The headphones have a detachable cable, which is nice, though you do have to detach that cable to get the headphones to fit properly in the case. Luckily, the headphones' designers have been thoughtful enough to include an interior pocket in the case for storing that cable.
Overall, I really liked the sound of these headphones. I tend to like well-balanced, "accurate" headphones, and the Classic fits that profile, with detailed sound and bass that's plump and pleasant but not overreaching. For closed-back headphones, the sound feels open and not canned at all. There's a bit of restraint in the treble, so you're not going to get that edgier detail of "faster," more aggressive headphones that push the treble harder. I wouldn't call these laid-back, but they're fairly warm and I tried them out with a variety of music and came away feeling that they were quite versatile. That said, if you're someone who wants headphones that can deliver a more thumping bass, the Classic may not quite satisfy you.

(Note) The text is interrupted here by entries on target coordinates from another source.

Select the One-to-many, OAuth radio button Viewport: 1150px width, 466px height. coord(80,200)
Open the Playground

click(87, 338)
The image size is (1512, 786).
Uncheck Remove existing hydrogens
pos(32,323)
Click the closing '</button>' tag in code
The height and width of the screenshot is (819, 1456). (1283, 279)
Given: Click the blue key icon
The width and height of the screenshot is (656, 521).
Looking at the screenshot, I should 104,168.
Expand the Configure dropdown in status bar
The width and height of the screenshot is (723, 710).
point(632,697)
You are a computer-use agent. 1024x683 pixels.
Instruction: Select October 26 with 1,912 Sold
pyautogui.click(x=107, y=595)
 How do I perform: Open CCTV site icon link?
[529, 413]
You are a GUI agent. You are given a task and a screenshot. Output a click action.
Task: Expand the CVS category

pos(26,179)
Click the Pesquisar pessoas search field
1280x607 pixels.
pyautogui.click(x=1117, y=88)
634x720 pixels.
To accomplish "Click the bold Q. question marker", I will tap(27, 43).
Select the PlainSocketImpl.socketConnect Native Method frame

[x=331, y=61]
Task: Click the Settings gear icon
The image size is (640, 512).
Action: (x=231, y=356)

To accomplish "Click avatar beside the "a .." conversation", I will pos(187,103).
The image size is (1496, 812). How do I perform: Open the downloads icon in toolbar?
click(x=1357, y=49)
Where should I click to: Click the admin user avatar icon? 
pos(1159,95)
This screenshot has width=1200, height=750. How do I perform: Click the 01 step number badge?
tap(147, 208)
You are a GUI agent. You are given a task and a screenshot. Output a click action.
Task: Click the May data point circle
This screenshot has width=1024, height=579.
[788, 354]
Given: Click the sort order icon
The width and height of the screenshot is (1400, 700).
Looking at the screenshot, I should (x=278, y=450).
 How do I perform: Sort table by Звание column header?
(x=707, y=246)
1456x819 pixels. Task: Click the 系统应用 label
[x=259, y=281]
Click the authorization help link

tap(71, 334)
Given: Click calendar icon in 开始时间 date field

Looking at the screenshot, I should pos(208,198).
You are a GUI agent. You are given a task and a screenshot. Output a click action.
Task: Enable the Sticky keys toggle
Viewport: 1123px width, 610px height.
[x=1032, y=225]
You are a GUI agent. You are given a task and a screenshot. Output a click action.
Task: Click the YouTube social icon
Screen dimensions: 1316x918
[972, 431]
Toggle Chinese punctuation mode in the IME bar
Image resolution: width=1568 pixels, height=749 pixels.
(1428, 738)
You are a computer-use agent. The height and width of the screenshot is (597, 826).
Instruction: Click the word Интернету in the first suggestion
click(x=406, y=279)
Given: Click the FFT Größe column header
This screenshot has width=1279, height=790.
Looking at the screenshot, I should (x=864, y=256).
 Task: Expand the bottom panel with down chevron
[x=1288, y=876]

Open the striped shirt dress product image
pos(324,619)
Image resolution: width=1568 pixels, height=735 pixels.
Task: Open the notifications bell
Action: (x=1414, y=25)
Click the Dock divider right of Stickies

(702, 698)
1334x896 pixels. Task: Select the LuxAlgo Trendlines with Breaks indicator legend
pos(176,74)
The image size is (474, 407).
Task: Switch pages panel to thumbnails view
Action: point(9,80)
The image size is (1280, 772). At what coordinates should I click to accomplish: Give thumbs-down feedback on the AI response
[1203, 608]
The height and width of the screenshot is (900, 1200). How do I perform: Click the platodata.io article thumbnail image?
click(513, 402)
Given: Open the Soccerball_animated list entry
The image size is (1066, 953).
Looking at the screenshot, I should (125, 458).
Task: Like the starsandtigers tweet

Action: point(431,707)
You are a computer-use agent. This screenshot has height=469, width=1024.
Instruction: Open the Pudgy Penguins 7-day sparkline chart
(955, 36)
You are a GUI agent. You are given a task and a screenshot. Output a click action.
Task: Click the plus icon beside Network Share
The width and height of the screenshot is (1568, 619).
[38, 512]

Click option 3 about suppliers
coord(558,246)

At $199.95, the Harman Kardon Classic headphones are fairly pricey. But when you combine their impressive fit and finish and sound quality, they actually seem fairly reasonably priced compared with the competition. I compared this model with the $199.99 Bowers & Wilkins P3 headphones, which I also like, and came away feeling that the Classics were better and offered slightly richer sound, measuring up well against the $300 B&W P5 model. I also put the Classic pair up against the Audio-Technica ATH-M50 headphones, which are one of CNET's highest-rated over-the-ear models and a relative bargain at their $160 price. The ATH-M50s had the slight edge in sound quality (a little more bass, a little more detail), but the Classics have that built-in microphone and iaredesigned for both home and mobile use, whereas as "studio monitor" headphones, the ATH-M50s are more for home or office use.
For those considering Harman Kardon's step-up Bluetooth Wireless Over-Ear Headphones ($249.95), alas, I haven't tried them yet, but I'd venture to guess that the Classic earphones sound better. And despite my small quibbles about their comfort level, I have no problem recommending them.